= Raybert Productions =

1960s production company

Raybert Productions was a production company that operated in the 1960s, founded by Bob Rafelson and Bert Schneider. Its principal works were the situation comedy The Monkees (and the group of the same name), and the 1969 movie Easy Rider (co-produced with Peter Fonda's Pando Company). Raybert was also the predecessor to BBS Productions, a New Hollywood production company founded by Rafelson, Schneider, and Schneider's childhood friend Stephen Blauner. BBS Productions' best known film is The Last Picture Show.

==History of Raybert Productions==
Wishing to break into movie production, but lacking experience, Rafelson and Schneider used their Hollywood connections to get the chance to produce a pilot episode for a television series. Adapting what they saw in the Beatles' movies A Hard Day's Night and Help!, and throwing in ideas of their own, Schneider and Rafelson developed The Monkees as the misadventures of an as-yet undiscovered rock band, with songs by the (originally) fictional band as soundtrack music, and as a tie-in for promotion and merchandising.

The original edit of their pilot episode (filmed late in 1965, with music provided by Boyce and Hart) rated poorly with a test audience, but a re-edit scored one of the highest ratings ever, and NBC bought a season's worth of episodes. Screen Gems, the television wing of Columbia Pictures, had a music publishing department, with ties to some of the best songwriting talent in the US (including New York City's Brill Building songwriters), and were able to provide top-notch songs for the show, while Colgems Records was set up to issue records from The Monkees and other productions.

When the Monkees became a hit in both television and popular music, Rafelson and Schneider in turn became famous. They used their success to achieve their initial goal of producing movies. The first, called Head, also starred the Monkees, and was intended to lift both producers and stars to a new level. Unfortunately there was a falling-out between the two sides, with only Peter Tork showing up for the first day of filming, and by the time the completed movie was ready for release, the television series had been cancelled (after two seasons and two Emmy Awards), and the Monkees phenomenon appeared to be winding down. Schneider and Rafelson distanced themselves from the band even during the shoot (pointedly playing records by other groups around the set), and promptly involved themselves in other projects, including Easy Rider.

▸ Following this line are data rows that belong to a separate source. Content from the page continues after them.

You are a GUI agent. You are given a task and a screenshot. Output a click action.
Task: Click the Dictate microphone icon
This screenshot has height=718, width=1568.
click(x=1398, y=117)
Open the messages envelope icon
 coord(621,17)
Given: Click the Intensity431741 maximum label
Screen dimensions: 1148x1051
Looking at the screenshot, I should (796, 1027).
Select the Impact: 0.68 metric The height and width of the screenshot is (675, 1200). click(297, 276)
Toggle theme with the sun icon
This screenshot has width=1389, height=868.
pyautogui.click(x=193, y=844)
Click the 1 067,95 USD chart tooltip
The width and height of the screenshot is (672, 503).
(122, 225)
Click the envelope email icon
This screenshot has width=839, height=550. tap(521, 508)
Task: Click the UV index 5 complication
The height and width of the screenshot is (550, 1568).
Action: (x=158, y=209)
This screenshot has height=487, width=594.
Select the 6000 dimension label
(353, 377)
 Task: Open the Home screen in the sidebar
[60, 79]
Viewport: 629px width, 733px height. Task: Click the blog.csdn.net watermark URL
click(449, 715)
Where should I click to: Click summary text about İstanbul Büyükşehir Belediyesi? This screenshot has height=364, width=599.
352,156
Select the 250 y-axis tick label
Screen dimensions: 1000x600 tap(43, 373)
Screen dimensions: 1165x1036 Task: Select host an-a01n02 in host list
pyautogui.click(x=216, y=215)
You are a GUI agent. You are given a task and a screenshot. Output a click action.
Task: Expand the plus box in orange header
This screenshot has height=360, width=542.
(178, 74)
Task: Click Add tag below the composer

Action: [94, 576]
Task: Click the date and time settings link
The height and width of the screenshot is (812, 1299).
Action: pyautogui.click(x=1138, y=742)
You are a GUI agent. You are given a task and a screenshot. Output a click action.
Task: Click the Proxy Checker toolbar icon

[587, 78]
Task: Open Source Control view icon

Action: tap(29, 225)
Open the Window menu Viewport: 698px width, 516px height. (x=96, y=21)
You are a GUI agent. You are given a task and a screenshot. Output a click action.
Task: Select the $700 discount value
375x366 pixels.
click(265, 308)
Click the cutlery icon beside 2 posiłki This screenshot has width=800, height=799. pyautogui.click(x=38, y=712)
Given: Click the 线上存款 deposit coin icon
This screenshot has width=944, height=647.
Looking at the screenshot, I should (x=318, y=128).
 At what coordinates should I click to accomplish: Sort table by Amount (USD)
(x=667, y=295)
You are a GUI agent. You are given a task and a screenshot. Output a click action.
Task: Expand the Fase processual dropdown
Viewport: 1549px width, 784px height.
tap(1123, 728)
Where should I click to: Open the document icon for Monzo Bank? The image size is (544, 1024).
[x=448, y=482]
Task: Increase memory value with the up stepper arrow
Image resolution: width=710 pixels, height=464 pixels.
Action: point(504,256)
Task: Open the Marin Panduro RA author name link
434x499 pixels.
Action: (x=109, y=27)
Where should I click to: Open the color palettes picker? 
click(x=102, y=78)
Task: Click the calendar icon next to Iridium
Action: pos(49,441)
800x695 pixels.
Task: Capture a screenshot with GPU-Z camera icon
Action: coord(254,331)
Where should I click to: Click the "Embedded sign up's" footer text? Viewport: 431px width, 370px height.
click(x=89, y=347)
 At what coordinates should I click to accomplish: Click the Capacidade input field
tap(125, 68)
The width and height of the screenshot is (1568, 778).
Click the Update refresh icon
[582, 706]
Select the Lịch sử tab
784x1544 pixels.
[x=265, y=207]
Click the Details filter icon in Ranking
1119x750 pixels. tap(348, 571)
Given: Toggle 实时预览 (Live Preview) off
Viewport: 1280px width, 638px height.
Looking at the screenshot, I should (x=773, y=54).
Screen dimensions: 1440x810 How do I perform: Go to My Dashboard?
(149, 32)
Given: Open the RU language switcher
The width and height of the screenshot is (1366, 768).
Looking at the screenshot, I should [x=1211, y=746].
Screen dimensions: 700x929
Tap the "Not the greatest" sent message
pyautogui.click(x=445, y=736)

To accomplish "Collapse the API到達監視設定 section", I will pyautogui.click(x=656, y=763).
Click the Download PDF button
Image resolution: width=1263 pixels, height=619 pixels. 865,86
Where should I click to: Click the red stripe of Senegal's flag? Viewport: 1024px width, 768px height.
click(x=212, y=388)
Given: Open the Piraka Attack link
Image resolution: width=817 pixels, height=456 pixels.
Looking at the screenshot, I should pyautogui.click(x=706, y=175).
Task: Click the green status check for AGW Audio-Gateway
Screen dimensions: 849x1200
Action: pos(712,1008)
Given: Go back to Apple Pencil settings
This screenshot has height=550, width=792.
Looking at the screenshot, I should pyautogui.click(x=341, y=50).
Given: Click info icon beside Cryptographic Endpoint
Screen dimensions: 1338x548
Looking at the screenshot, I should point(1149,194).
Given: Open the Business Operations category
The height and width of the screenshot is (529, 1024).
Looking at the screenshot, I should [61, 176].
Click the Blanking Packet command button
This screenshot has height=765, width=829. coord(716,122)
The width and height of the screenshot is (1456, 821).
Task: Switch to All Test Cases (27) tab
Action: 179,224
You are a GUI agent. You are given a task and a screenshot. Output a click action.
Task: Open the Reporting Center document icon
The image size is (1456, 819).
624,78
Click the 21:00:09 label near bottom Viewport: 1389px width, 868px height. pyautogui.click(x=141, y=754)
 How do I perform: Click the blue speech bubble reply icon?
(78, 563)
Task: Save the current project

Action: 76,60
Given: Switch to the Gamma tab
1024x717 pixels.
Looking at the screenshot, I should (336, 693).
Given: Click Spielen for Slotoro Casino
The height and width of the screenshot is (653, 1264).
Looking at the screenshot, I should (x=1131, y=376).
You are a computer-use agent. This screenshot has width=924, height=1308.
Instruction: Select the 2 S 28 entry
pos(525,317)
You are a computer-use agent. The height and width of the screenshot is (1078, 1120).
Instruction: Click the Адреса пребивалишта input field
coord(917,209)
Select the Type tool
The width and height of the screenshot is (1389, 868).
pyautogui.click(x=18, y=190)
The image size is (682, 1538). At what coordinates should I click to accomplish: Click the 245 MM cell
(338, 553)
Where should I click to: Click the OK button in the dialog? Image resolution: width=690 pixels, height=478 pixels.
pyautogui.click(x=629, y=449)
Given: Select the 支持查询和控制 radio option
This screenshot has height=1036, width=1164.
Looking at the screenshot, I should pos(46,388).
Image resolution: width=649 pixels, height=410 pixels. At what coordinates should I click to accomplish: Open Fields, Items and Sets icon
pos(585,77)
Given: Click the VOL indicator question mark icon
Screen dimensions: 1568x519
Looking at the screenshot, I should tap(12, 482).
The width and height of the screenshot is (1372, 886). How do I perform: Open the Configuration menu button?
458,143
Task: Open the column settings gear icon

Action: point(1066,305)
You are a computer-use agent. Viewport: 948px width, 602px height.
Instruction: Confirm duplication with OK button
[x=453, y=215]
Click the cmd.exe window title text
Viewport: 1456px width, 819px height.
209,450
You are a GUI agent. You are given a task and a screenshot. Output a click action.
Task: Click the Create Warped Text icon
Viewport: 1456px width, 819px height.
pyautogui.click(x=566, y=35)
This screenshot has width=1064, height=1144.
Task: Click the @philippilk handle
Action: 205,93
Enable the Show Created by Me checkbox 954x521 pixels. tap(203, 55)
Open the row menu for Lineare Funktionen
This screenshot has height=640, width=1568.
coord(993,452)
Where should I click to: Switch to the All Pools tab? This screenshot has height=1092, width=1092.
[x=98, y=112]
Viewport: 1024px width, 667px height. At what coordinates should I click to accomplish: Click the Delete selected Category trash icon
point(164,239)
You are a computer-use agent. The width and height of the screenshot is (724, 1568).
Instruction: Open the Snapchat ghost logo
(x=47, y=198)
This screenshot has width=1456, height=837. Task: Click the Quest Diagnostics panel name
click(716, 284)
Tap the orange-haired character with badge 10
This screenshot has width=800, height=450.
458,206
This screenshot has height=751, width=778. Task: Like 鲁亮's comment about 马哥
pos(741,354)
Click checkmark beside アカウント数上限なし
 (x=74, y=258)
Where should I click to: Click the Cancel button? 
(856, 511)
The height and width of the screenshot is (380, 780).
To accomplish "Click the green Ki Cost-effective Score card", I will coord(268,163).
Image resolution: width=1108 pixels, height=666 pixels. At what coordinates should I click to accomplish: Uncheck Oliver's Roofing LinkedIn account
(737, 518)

== History of BBS Productions ==
After producing Five Easy Pieces in 1969, the two partners took on a third partner, Stephen Blauner, naming their expanded company BBS Productions (for Bert, Bob and Steve). Blauner, who'd also been involved with the Monkees series (even getting a name-check in one episode, as a gangster), later produced New Monkees in the 1980s, under the name Straybert Productions. On December 31, 1971, BBS sold all of its outstanding shares of its stocks to Columbia Pictures.

The Last Picture Show (1971) and Hearts and Minds (1974 Academy Award winner for Best Documentary Feature) were but two distinctly iconoclastic features from BBS Productions among some of the most influential and enduring classics of the early 1970s New Hollywood era which anticipated the rise of American independent film through the 1980s and '90s. After a cameo in Head and small part in Easy Rider, Jack Nicholson starred in three others—Five Easy Pieces (1970), A Safe Place (1971), & The King of Marvin Gardens (1972)—as well as co-wrote Drive, He Said (1971), which was his directorial debut. In fact, the only BBS narrative film that Nicholson does not appear in is Picture Show.

Blauner would later recall the Raybert brand with "Straybert Productions" in order to produce New Monkees, a reboot of the Monkees TV series.

==Home video releases==
A multi-disc boxed set entitled America Lost and Found: The BBS Story was released by The Criterion Collection on Blu-ray and DVD in 2010. The set included the films Head, Easy Rider, Five Easy Pieces, Drive, He Said, The Last Picture Show, A Safe Place, and The King of Marvin Gardens. The set, which "originated as a 'New Hollywood' set under the auspices of Sony Pictures Home Entertainment", marks the first time that either Drive, He Said or A Safe Place have ever been released on home video in any format.